(Collection entries)
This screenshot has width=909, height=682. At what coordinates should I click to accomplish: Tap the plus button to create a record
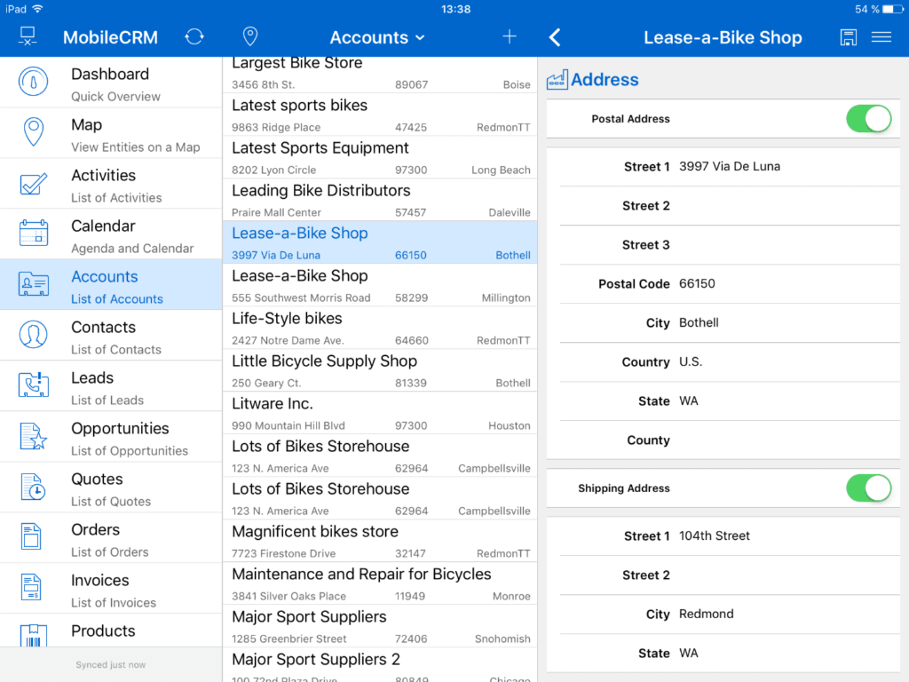point(509,37)
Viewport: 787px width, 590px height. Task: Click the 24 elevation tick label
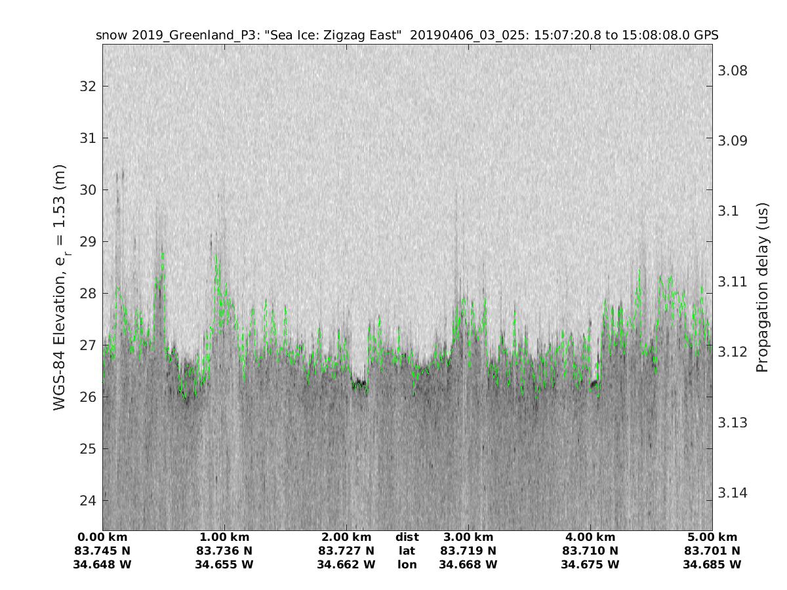(87, 501)
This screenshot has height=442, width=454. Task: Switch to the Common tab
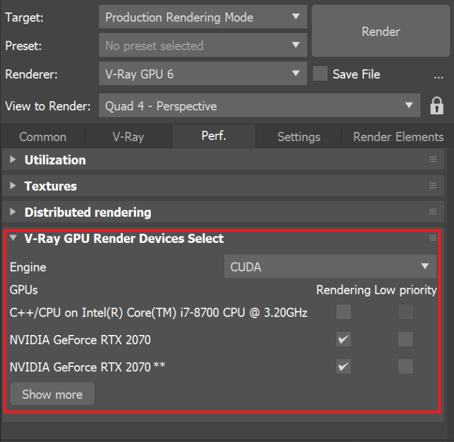tap(43, 137)
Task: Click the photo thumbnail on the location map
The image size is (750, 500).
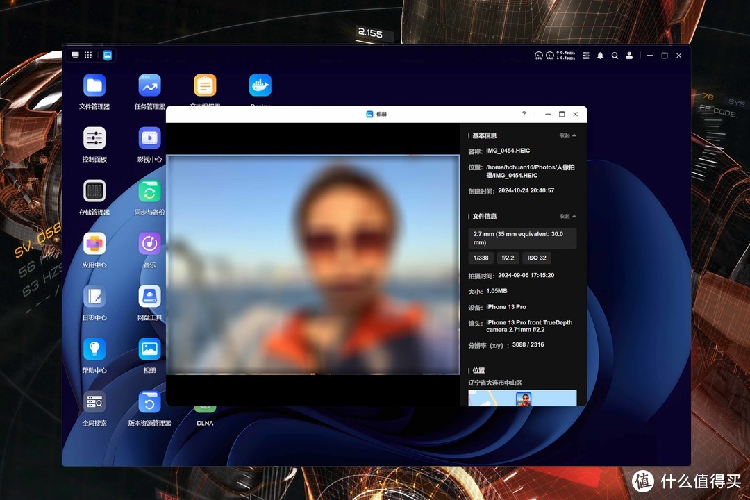Action: 523,399
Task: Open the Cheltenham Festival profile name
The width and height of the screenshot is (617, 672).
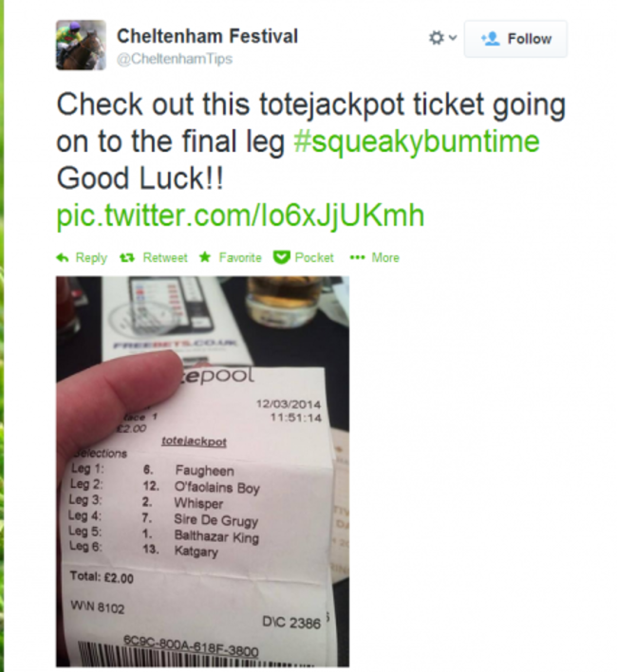Action: [x=207, y=36]
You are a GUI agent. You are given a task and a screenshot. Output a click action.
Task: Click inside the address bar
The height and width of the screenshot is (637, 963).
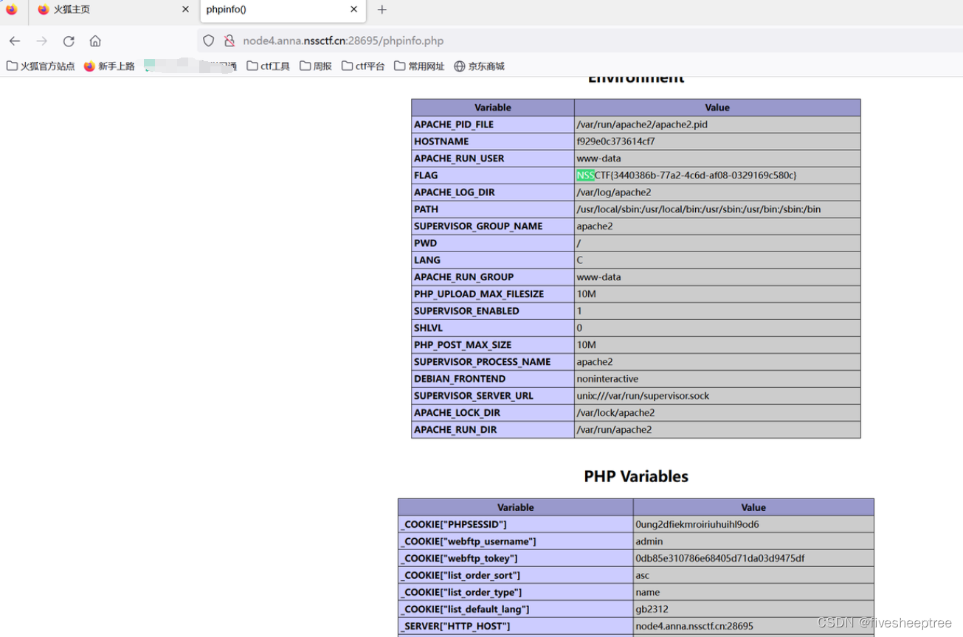(x=443, y=41)
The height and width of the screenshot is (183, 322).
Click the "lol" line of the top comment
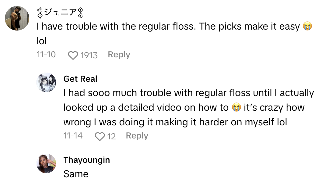point(42,41)
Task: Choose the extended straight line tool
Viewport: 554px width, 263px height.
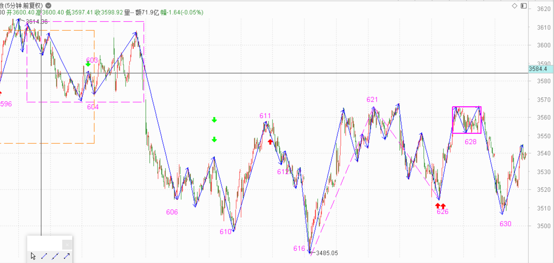Action: (x=55, y=256)
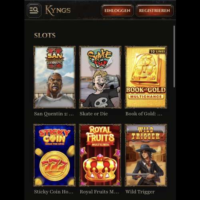Viewport: 200px width, 200px height.
Task: Click the Sticky Coin title text
Action: coord(54,192)
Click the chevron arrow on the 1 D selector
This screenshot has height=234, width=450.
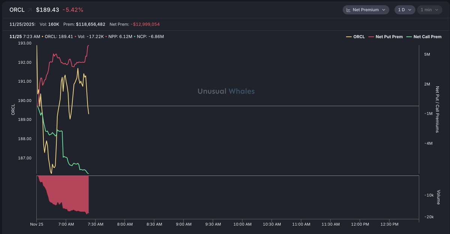[x=410, y=10]
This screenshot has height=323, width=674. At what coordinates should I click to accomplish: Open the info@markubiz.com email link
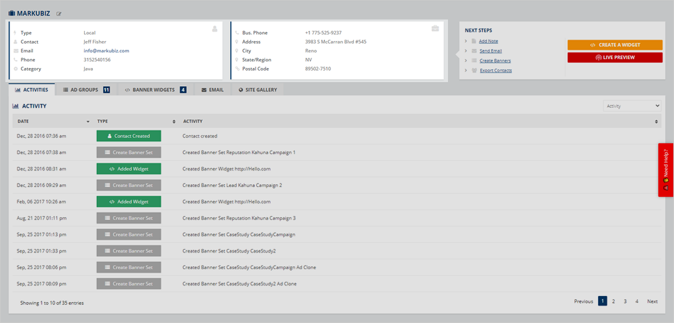[106, 50]
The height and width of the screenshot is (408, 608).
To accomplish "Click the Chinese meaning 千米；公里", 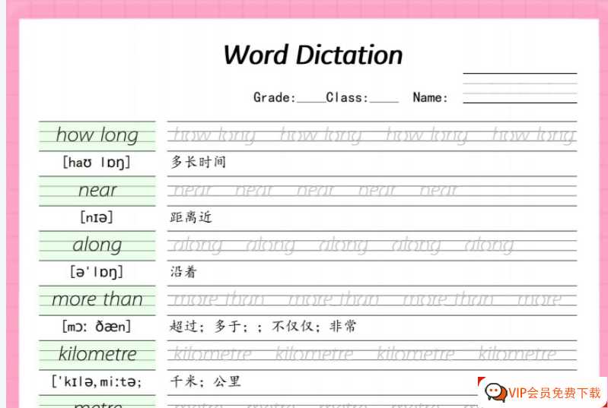I will point(205,381).
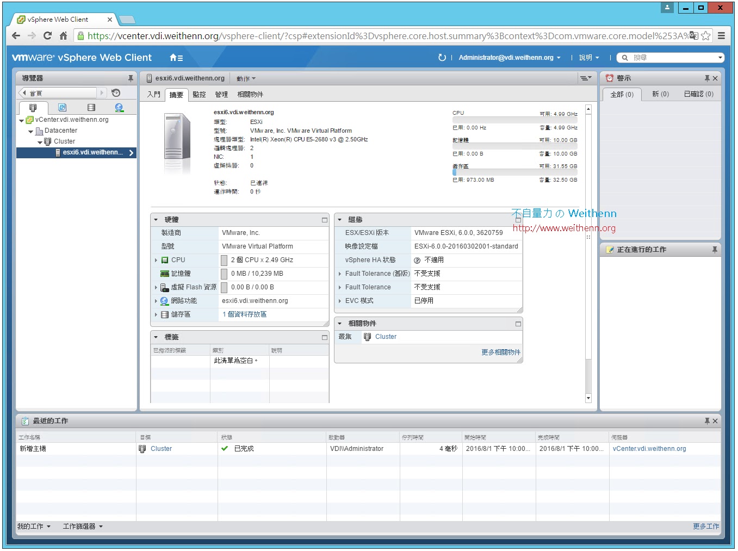Switch to the 監控 tab

199,94
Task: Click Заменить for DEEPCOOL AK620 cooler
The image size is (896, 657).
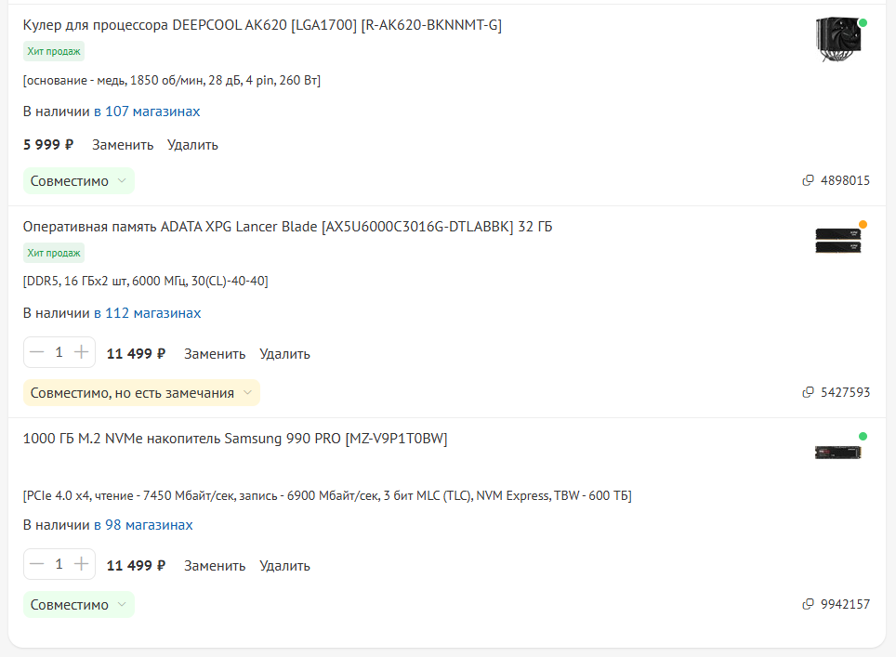Action: [123, 145]
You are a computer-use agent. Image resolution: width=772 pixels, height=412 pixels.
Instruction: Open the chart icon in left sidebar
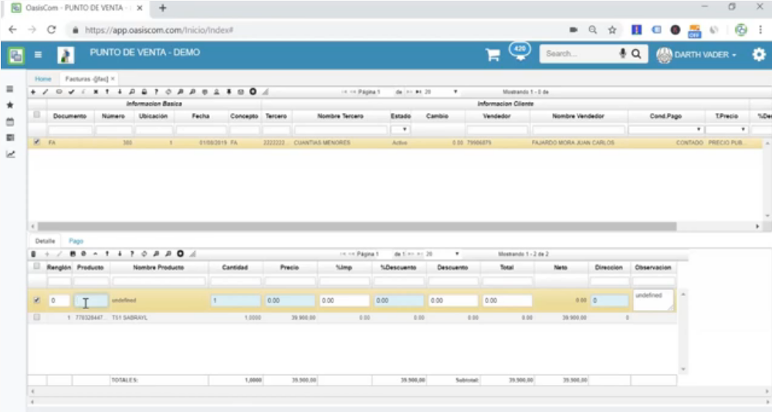pos(10,154)
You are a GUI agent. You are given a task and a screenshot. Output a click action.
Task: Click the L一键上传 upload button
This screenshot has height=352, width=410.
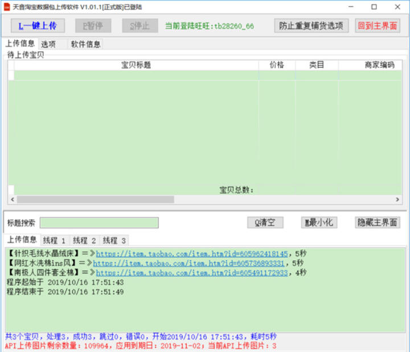38,26
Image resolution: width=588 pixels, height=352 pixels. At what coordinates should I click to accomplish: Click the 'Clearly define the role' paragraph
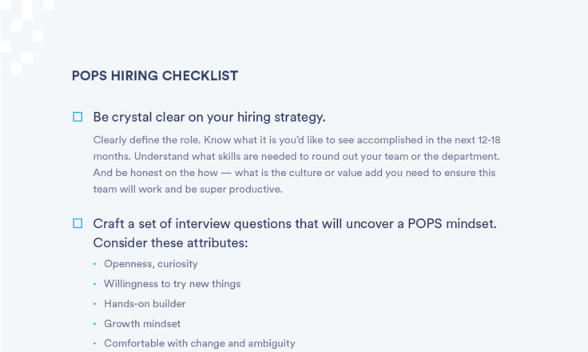[x=296, y=165]
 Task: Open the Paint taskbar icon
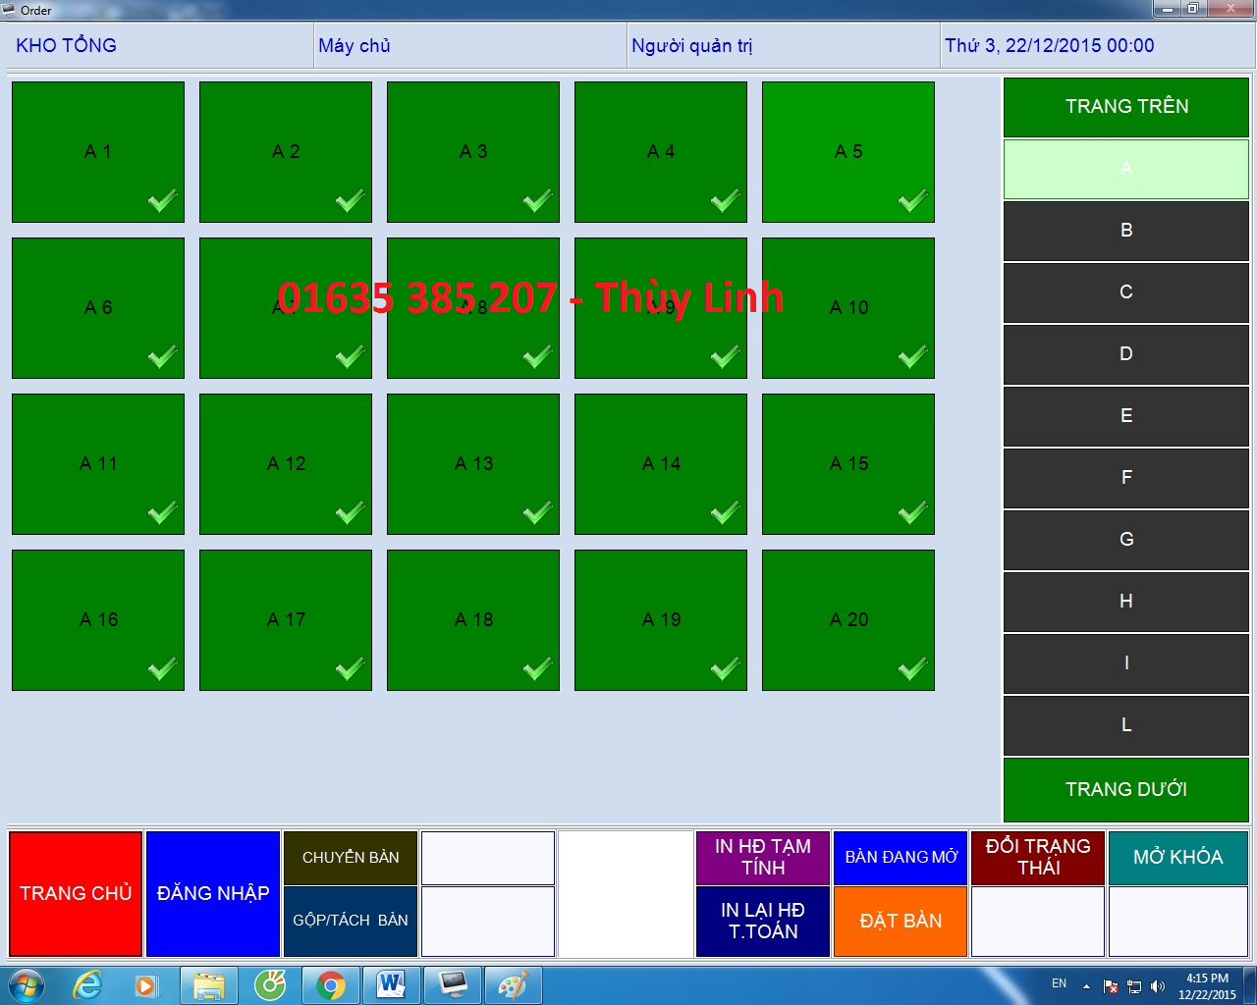(513, 984)
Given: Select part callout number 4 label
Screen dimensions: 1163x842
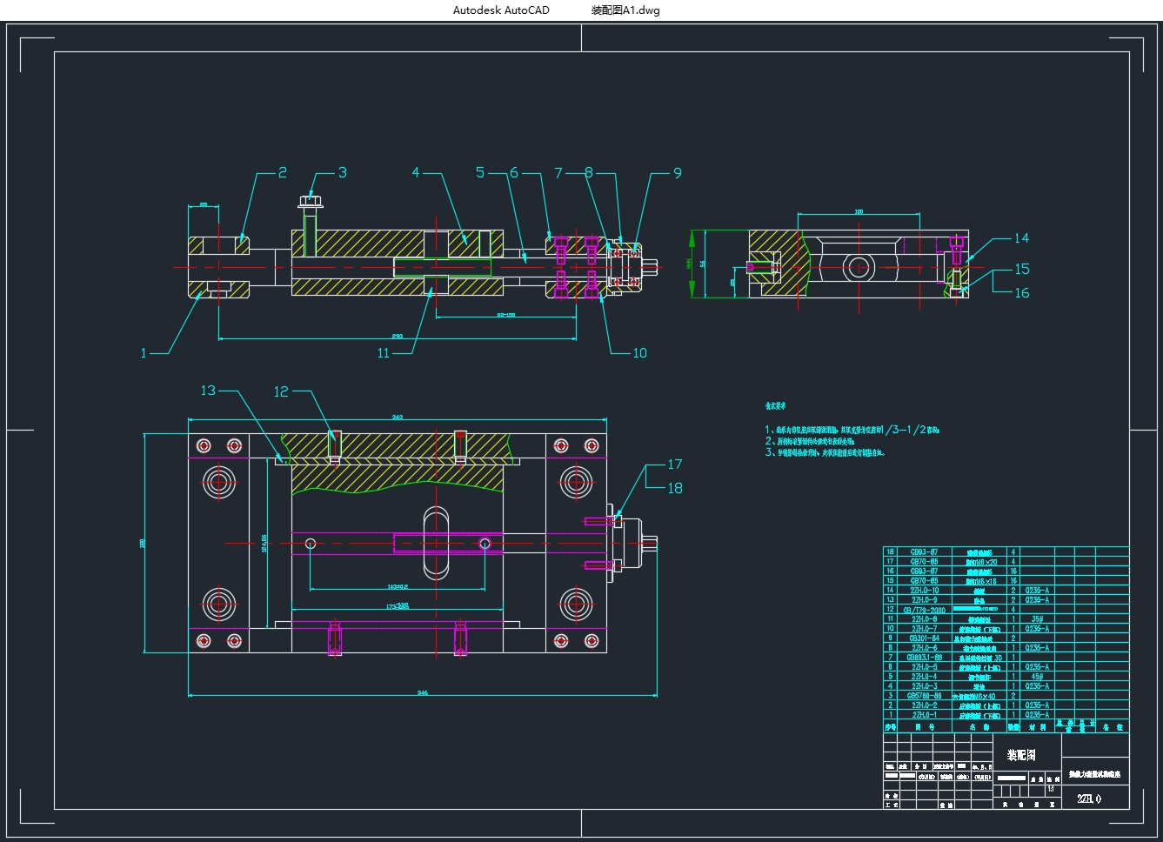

Exercise
Write out exactly the lines from the one containing "Image resolution: width=588" through the end of the entries, both included. Pictures are not copied.

Written response
Image resolution: width=588 pixels, height=352 pixels. At what coordinates should I click to accomplish: Click the 'Clearly define the role' paragraph
[x=296, y=165]
 Task: Open the Paint taskbar icon
(513, 984)
Given: Select part callout number 4 label
Screen dimensions: 1163x842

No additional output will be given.